___ Excerpted records ___

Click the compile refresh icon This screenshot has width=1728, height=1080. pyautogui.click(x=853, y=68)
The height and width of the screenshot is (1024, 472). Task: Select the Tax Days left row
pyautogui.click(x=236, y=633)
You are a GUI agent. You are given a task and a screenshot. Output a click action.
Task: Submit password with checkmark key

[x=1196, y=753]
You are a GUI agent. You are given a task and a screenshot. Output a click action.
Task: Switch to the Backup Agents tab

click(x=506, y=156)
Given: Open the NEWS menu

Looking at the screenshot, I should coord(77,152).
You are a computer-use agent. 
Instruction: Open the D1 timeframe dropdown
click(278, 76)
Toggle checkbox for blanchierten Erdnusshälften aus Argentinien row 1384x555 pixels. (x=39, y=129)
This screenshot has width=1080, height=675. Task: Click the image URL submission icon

___

→ **Your objective**
After locating the line above that contains "You are a computer-use agent.", write out that line and every later one exactly, through the last line of the material, and nothing else.

→ **Output below**
You are a computer-use agent. 
Instruction: Open the D1 timeframe dropdown
click(278, 76)
Toggle checkbox for blanchierten Erdnusshälften aus Argentinien row 1384x555 pixels. (x=39, y=129)
This screenshot has width=1080, height=675. Task: Click the image URL submission icon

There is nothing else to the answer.